START Data for this task
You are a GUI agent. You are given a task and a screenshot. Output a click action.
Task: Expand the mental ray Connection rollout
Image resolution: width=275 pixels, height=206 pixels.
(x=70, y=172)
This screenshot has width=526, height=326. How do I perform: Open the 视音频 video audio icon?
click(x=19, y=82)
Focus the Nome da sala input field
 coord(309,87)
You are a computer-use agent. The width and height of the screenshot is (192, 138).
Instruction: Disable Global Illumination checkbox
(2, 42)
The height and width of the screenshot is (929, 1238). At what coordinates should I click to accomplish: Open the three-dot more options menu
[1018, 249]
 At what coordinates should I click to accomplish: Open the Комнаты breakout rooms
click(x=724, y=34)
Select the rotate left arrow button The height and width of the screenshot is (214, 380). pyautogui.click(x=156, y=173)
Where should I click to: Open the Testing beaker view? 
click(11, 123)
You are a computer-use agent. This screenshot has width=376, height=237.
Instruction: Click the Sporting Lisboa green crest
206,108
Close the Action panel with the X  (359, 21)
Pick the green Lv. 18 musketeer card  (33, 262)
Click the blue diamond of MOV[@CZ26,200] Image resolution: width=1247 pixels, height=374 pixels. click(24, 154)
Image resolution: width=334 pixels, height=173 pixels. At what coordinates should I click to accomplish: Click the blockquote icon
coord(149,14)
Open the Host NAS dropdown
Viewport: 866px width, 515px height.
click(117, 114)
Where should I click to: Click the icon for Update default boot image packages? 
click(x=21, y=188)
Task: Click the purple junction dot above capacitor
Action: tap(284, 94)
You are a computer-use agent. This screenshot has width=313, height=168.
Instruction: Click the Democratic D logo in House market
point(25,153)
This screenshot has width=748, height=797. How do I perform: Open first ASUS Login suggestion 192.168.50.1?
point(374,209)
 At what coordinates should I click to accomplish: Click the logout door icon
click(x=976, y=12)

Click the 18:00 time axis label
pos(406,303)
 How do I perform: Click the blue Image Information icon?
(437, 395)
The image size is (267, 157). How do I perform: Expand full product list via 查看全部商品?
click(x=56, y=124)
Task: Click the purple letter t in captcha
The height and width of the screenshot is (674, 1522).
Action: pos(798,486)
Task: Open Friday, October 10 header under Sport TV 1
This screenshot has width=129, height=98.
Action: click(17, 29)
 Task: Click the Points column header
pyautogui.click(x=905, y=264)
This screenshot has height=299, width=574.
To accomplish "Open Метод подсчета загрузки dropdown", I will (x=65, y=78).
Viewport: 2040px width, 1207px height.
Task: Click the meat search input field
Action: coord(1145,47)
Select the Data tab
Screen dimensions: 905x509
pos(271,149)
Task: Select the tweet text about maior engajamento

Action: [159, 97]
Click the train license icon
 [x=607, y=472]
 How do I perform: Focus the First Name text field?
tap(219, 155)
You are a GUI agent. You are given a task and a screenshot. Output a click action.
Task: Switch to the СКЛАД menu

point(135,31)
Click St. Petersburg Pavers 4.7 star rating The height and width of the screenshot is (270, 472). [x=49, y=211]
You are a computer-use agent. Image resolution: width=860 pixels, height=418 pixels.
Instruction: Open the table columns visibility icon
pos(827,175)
END Data for this task
Exercise aim:
In full and without changes, repeat the listing.

The completed task:
You are a GUI agent. You are given a task and a screenshot. Output a click action.
Task: Expand the mental ray Connection rollout
Image resolution: width=275 pixels, height=206 pixels.
(x=70, y=172)
This screenshot has width=526, height=326. How do I perform: Open the 视音频 video audio icon?
click(x=19, y=82)
Focus the Nome da sala input field
 coord(309,87)
You are a computer-use agent. The width and height of the screenshot is (192, 138).
Instruction: Disable Global Illumination checkbox
(2, 42)
The height and width of the screenshot is (929, 1238). At what coordinates should I click to accomplish: Open the three-dot more options menu
[1018, 249]
 At what coordinates should I click to accomplish: Open the Комнаты breakout rooms
click(x=724, y=34)
Select the rotate left arrow button The height and width of the screenshot is (214, 380). pyautogui.click(x=156, y=173)
Where should I click to: Open the Testing beaker view? 
click(11, 123)
You are a computer-use agent. This screenshot has width=376, height=237.
Instruction: Click the Sporting Lisboa green crest
206,108
Close the Action panel with the X  (359, 21)
Pick the green Lv. 18 musketeer card  (33, 262)
Click the blue diamond of MOV[@CZ26,200] Image resolution: width=1247 pixels, height=374 pixels. click(24, 154)
Image resolution: width=334 pixels, height=173 pixels. At what coordinates should I click to accomplish: Click the blockquote icon
coord(149,14)
Open the Host NAS dropdown
Viewport: 866px width, 515px height.
click(117, 114)
Where should I click to: Click the icon for Update default boot image packages? 
click(x=21, y=188)
Task: Click the purple junction dot above capacitor
Action: tap(284, 94)
You are a computer-use agent. This screenshot has width=313, height=168.
Instruction: Click the Democratic D logo in House market
point(25,153)
This screenshot has width=748, height=797. How do I perform: Open first ASUS Login suggestion 192.168.50.1?
point(374,209)
 At what coordinates should I click to accomplish: Click the logout door icon
click(x=976, y=12)

Click the 18:00 time axis label
pos(406,303)
 How do I perform: Click the blue Image Information icon?
(437, 395)
The image size is (267, 157). How do I perform: Expand full product list via 查看全部商品?
click(x=56, y=124)
Task: Click the purple letter t in captcha
The height and width of the screenshot is (674, 1522).
Action: pos(798,486)
Task: Open Friday, October 10 header under Sport TV 1
This screenshot has width=129, height=98.
Action: click(17, 29)
 Task: Click the Points column header
pyautogui.click(x=905, y=264)
This screenshot has height=299, width=574.
To accomplish "Open Метод подсчета загрузки dropdown", I will (x=65, y=78).
Viewport: 2040px width, 1207px height.
Task: Click the meat search input field
Action: coord(1145,47)
Select the Data tab
Screen dimensions: 905x509
pos(271,149)
Task: Select the tweet text about maior engajamento

Action: [159, 97]
Click the train license icon
 [x=607, y=472]
 How do I perform: Focus the First Name text field?
tap(219, 155)
You are a GUI agent. You are given a task and a screenshot. Output a click action.
Task: Switch to the СКЛАД menu

point(135,31)
Click St. Petersburg Pavers 4.7 star rating The height and width of the screenshot is (270, 472). [x=49, y=211]
You are a computer-use agent. Image resolution: width=860 pixels, height=418 pixels.
Instruction: Open the table columns visibility icon
pos(827,175)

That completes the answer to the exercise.